Status: Finished

Masquerade

Part 07

“Aye lass,” Chibs said, nodding to me in an answer. “We ain’t got not reason to take that leather from you. You’re still our brother.”

“Sister.” Tig corrected him, smiling at me. “A true Daughter of Anarchy. I mean, saying ‘fuck you’ to the gender she got at birth? What’s a more anarchist statement than that?” I jumped at Tig and squeezed him into the tightest hug I’d ever given anyone, whispering a thousand thanks into his ear as I did. He rubbed my back and said he had been rooting and fighting for me the entire time.

After a celebratory round of whiskey shots I noticed one person who had mysteriously disappeared after the guys announced I could keep my status as a member. I looked around and asked where Juice had gone. Bobby pointed back to the dorms, saying he slipped off just before the shots were passed out.

Like a child I even asked to be excused to go talk to him. Jax laughed and said I still had free reign of the clubhouse, Tig also put in that Juice needed to be handled with care right now. Apparently he was more confused than ever and it had made him slightly unstable. That worried me as I headed down the back hall to Juice’s room. I took a deep breath before knocking, then almost fell on my ass when he opened the door.

He was standing there shirtless, his pants riding low on his hips, and he was barefoot. The epitome of casual and I gulped as I tried to keep my eyes focused on his face. “H-hey.” I squeaked out, too nervous and flustered to say anything else. I tried to pull myself together but it was definitely hard because up until this moment I don’t think I had ever seen anyone other than Happy shirtless.

“Did you need something?” he asked.

“Thanks for not voting me out.” was all I could think of to say. He just shrugged. “Look, Juice, I’m really sorry for all of this. I… I didn’t mean for anything to happen, you know, between us that night. I just, sitting there talking to you… I don’t know, I guess I finally realized how great of a guy you are. And I…” I shrugged, not knowing where I was actually going with this but knowing I better wrap it up before I really started to babble. “It won’t happen again. I’m sorry it happened at all. I didn’t mean to ruin our friendship. I’m sorry.”

I turned to walk back to the bar but when I got to the end of the hall he shouted after me. “I am not that shit of a kisser!” I turned to look at him with all the confusion in the world playing across my face in a disorienting dance of disbelief.

“What?”

“Don’t get me wrong,” he said. “I was a little tipsy and maybe not completely on top of my game but it couldn’t have been that bad.”

“Not until my wig came off anyway.” I said.

“Wasn’t actually the first time that has happened to me.” he responded, shrugging a little. “So, you know, don’t go around feeling too special or anything. I mean the whole 'being my brother’ thing was a huge surprise. I’ve been having a lot of mixed feelings about that since you took off and didn’t come back.”

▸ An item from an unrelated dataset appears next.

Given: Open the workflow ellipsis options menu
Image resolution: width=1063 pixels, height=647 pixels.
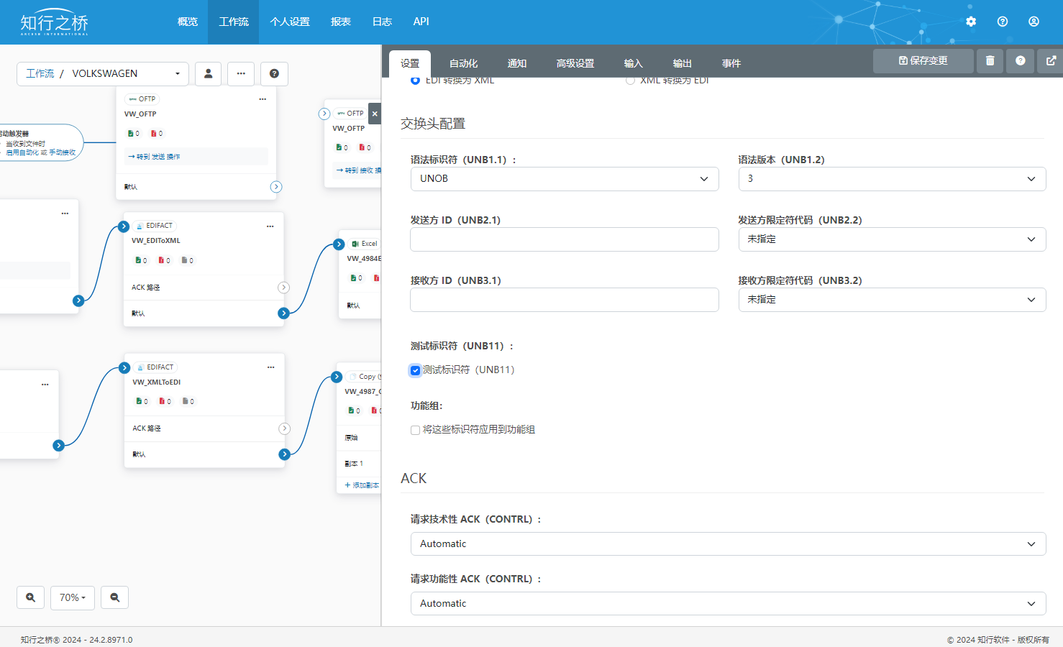Looking at the screenshot, I should pyautogui.click(x=241, y=73).
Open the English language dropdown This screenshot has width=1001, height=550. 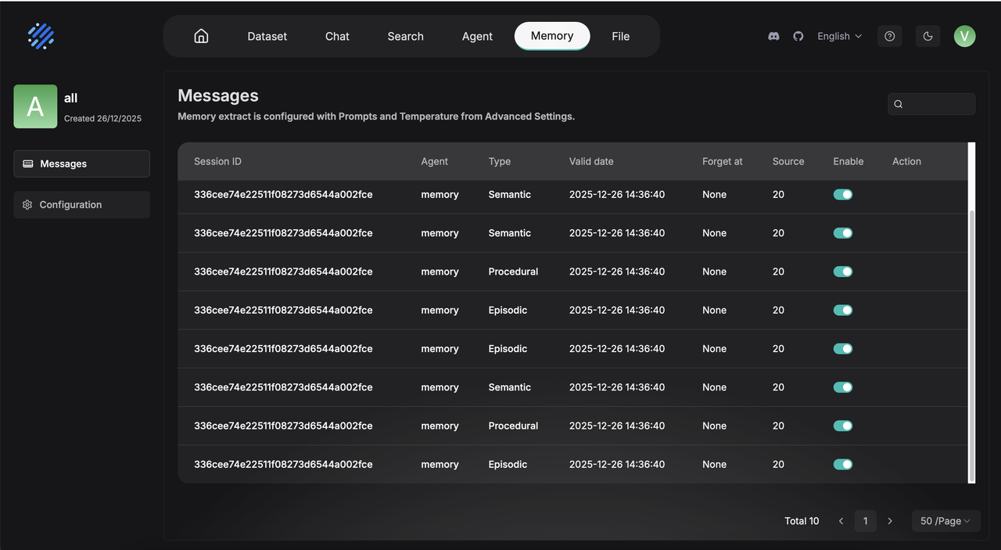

I walked back down the hall to him and asked if his mixed feelings were over me taking off or over me kissing him. He wouldn’t answer in the hall and dragged me by my wrist into his dorm, locking the door behind us as I took a seat on his bed. It was much easier to talk without the not-so-subtle eavesdroppers listening in from the bar. It had gotten a little too quiet out there when we were in the hall and even now with the door just closing we could hear them pick up the noise again. No good, nosey asses.

Juice sat down next to me and continued, saying he wasn’t sure which part. Maybe both, but saying he had gone through every emotion there was: shock, anger, horror, disgust, confusion, sadness. He finally worked his way around to moderate understanding and acceptance. “I can show you my google search history,” he said, struggling to make a small laugh come. It just sounded stifled and forced. “I was trying to learn and understand all I could before you decided to come back. If you ever even decided to come back. And maybe… Maybe I don’t know everything but I know enough to pull my head out of my ass and not make everything about me.”

I stared at him, barely processing that he was trying to put my own feelings before his own even though he had every right in the world to be upset. At first it was a little bit of a relief to have him say that but then I felt sad because his feelings were just as valid as my own and he was willing to almost completely ignore them to check on me.

“You can’t put me first Juice. It was a shock for you and I understand if you’re pissed.”

His eyebrows knit together in frustration and I just watched him, trying to decode his facial expressions. He reached over and took my hand in his, lacing our fingers together before pulling me closer to him. “I’m not mad.” he said. “Maybe I had been, but I think I understand some of it now. And I understand something else, too.”

“What’s that?” I asked, looking down to our interlaced fingers before looking back up to him.

He pressed his lips into mine, cupping my cheek for a moment before pulling away. “You look better as a blonde.”